#### Task goal:
Duplicate each line of the entries below verbatim, omitting the pictures from your output.

[Entries from a collection]
— Start —
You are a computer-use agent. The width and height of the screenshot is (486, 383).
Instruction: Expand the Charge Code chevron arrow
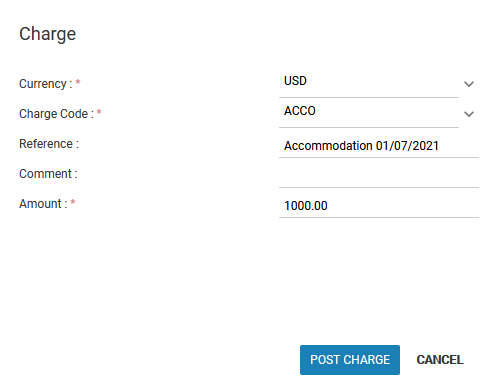[469, 114]
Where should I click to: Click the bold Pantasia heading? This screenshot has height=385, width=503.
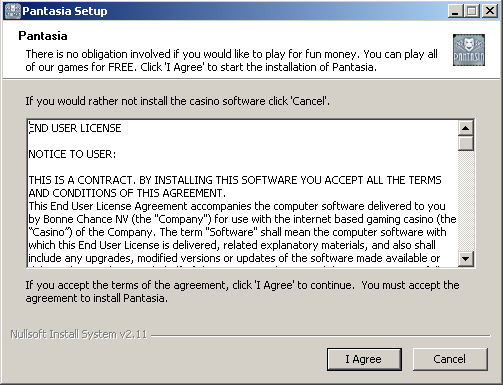pyautogui.click(x=43, y=36)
— End —
#### Finished answer:
You are a computer-use agent. The width and height of the screenshot is (486, 383).
Instruction: Expand the Charge Code chevron arrow
[469, 114]
Where should I click to: Click the bold Pantasia heading? This screenshot has height=385, width=503.
pyautogui.click(x=43, y=36)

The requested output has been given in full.